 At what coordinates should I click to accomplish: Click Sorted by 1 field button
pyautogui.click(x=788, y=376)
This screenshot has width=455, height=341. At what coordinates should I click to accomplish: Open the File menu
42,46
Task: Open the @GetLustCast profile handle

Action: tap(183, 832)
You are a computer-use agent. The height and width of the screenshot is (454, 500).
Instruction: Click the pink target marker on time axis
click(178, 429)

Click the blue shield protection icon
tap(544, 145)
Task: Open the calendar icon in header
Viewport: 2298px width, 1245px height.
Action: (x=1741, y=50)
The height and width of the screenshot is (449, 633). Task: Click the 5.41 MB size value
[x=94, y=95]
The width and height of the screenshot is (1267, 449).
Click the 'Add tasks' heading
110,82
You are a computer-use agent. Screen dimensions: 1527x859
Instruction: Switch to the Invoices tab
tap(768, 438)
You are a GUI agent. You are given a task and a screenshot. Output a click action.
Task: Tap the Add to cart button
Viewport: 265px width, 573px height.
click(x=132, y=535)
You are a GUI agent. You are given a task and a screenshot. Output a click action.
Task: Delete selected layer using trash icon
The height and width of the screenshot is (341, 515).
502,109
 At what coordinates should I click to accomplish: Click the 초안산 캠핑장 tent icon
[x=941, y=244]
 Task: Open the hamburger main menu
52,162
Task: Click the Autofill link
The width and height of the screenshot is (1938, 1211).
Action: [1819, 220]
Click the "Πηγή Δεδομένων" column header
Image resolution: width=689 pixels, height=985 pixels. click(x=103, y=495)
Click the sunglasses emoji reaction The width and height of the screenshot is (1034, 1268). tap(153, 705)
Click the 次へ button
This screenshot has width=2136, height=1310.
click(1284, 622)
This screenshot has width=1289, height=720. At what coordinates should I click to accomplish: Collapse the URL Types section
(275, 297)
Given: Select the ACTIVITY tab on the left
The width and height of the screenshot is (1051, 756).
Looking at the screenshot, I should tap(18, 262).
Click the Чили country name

TASK GOAL:
Please rewrite all the items above, changing "Instruction" to "Goal" and leaving everything else unchanged.

EXPECTED OUTPUT:
 At what coordinates should I click to accomplish: Click Sorted by 1 field button
pyautogui.click(x=788, y=376)
This screenshot has width=455, height=341. At what coordinates should I click to accomplish: Open the File menu
42,46
Task: Open the @GetLustCast profile handle

Action: tap(183, 832)
You are a computer-use agent. The height and width of the screenshot is (454, 500).
Goal: Click the pink target marker on time axis
click(178, 429)

Click the blue shield protection icon
tap(544, 145)
Task: Open the calendar icon in header
Viewport: 2298px width, 1245px height.
Action: (x=1741, y=50)
The height and width of the screenshot is (449, 633). Task: Click the 5.41 MB size value
[x=94, y=95]
The width and height of the screenshot is (1267, 449).
Click the 'Add tasks' heading
110,82
You are a computer-use agent. Screen dimensions: 1527x859
Goal: Switch to the Invoices tab
tap(768, 438)
You are a GUI agent. You are given a task and a screenshot. Output a click action.
Task: Tap the Add to cart button
Viewport: 265px width, 573px height.
click(x=132, y=535)
You are a GUI agent. You are given a task and a screenshot. Output a click action.
Task: Delete selected layer using trash icon
The height and width of the screenshot is (341, 515).
502,109
 At what coordinates should I click to accomplish: Click the 초안산 캠핑장 tent icon
[x=941, y=244]
 Task: Open the hamburger main menu
52,162
Task: Click the Autofill link
The width and height of the screenshot is (1938, 1211).
Action: [1819, 220]
Click the "Πηγή Δεδομένων" column header
Image resolution: width=689 pixels, height=985 pixels. click(x=103, y=495)
Click the sunglasses emoji reaction The width and height of the screenshot is (1034, 1268). tap(153, 705)
Click the 次へ button
This screenshot has width=2136, height=1310.
click(1284, 622)
This screenshot has width=1289, height=720. At what coordinates should I click to accomplish: Collapse the URL Types section
(275, 297)
Given: Select the ACTIVITY tab on the left
The width and height of the screenshot is (1051, 756).
Looking at the screenshot, I should tap(18, 262).
Click the Чили country name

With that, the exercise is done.